Zondagmorgen, de wekker gaat. Eigenlijk wil ik mij nog een keer omdraaien. Maar manlief krijgt mij toch zo ver dat ik opsta en een kwartier later schuif ik in mijn fietstenue aan bij het ontbijt. Vanaf het moment dat ik mijn sportpak aan heb, gebeurt er iets met me. Een vreemd soort energie maakt zich van mij meester, ik krijg zin om mij in het zweet te werken. Work that body!
Eenmaal op de spinning fiets verschijnen vanzelf de beelden van de Mont Ventoux in mijn hoofd. Op de beat van de muziek en de aanmoedigingen van de trainster, voelt het alsof we bezig zijn met de laatste km’s richting top. Ze geeft het tempo aan, “tjak ,tjak ,tjak” en in een zwaar verzet, gaan we op de pedalen staan, “tjak, tjak, tjak”, nog even doorbijten. Wat is dat toch, dat die berg iedere keer weer in mijn hoofd zit, zodra ik op die spinning fiets stap?
De harde muziek zorgt er tevens voor dat ik even flink wat jaren terugga in de tijd en met mijn gedachten in de Dynamohal beland. In de tachtiger jaren vulde ik mijn dagen voornamelijk met volleybal. Mijn bed stond nog net niet in de sporthal, maar het scheelde niet veel. Voor de wedstrijd had ik altijd een soort van ritueel. Ik trok het liefst zo vroeg mogelijk mijn sporttenue al aan, een prima manier om lekker in de stemming te komen. Langzaam de spanning opbouwen voor de match van die dag. Met muziek warmdraaien, daarna kon het feest beginnen. Muziek en sport, ik vind het sindsdien een heerlijke combinatie. Al moet ik er tijdens het hardlopen in het bos juist weer niet aan denken.

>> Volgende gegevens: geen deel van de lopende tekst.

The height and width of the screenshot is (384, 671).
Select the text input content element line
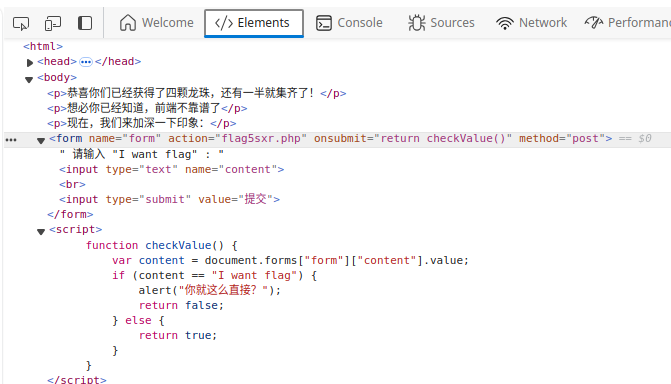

“Tjak ,tjak, tjak” klinkt het weer in de spinning zaal en even later kom ik in gedachten aan op de top van “De Kale Berg”. En terwijl de benen verzuren en het zweet van mijn voorhoofd gutst, realiseer ik mij, dat ik eigenlijk niet zonder sport kan. Dat “sportbeest” in mij, zal het ooit inkakken? Ik weet niet beter dan dat het altijd op volle kracht vooruit wil en gaat. Dammen, schaken, darts, het zijn van die sporten die ik denk ik nooit ga begrijpen, want dat beetje dood gaan in je sport, I like it! Noem het overdreven, noem het fanatiek, maar mensen die het herkennen, snappen het. En ach, wat is er eigenlijk mis mee? Zolang mijn lijf het kan en ik het leuk vind, zal ik het zeker blijven doen. Zoveel mensen die het graag zouden willen doen, maar het niet (meer) kunnen.

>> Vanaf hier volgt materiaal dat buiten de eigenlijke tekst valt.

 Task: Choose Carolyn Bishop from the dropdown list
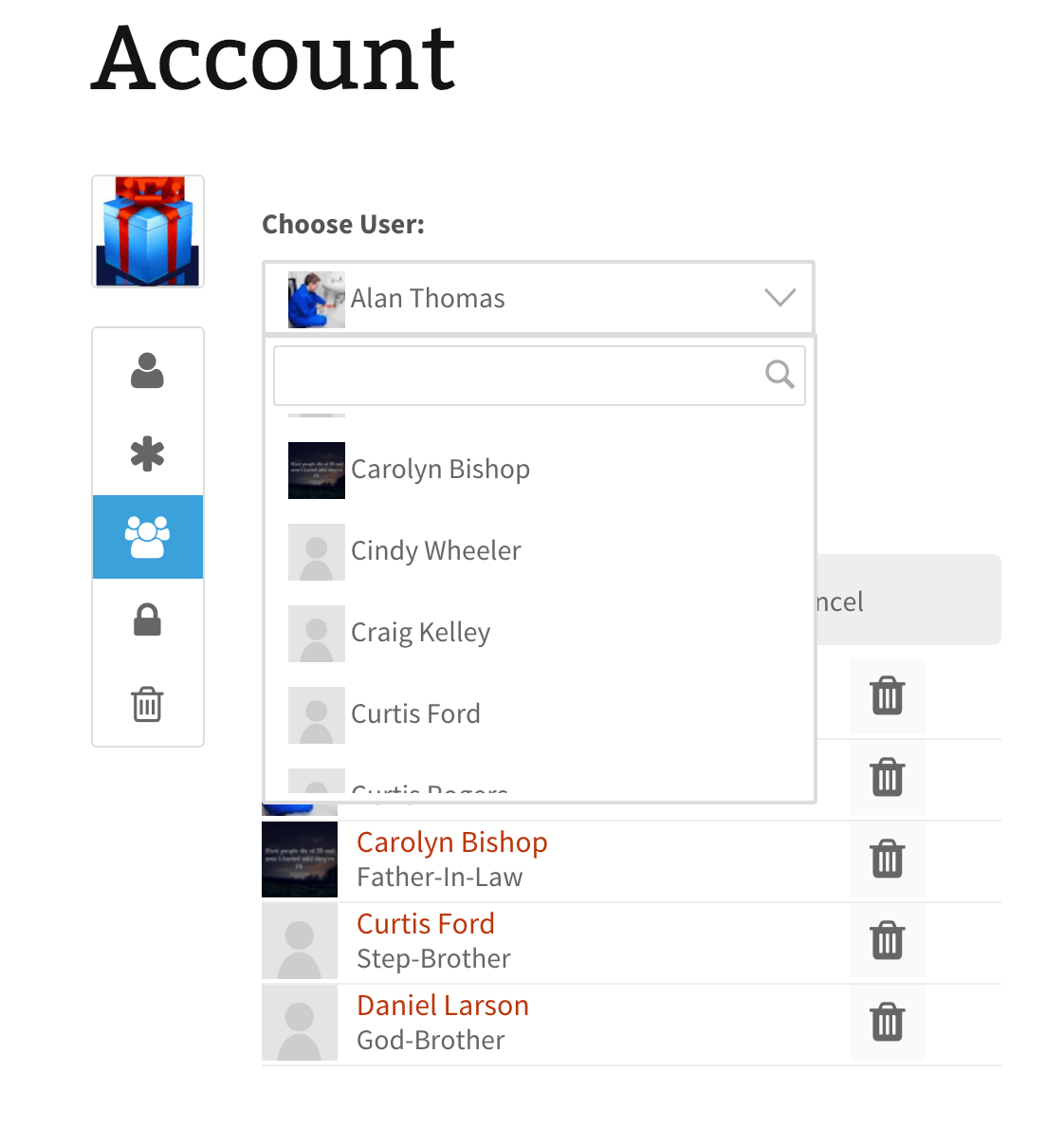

En terwijl ik mij dat bedenk besluit ik dat het tijd wordt om mij als donor te registreren, want als ik er niet meer ben, gun ik iemand anders dat hart dat energie voor 10 heeft. Ik heb mij deze week eindelijk geregistreerd als donor, het blijft een eng idee, maar het goede gevoel overheerst. En voorlopig hoop ik nog heel lang stevig in het (sport)zadel te mogen blijven zitten.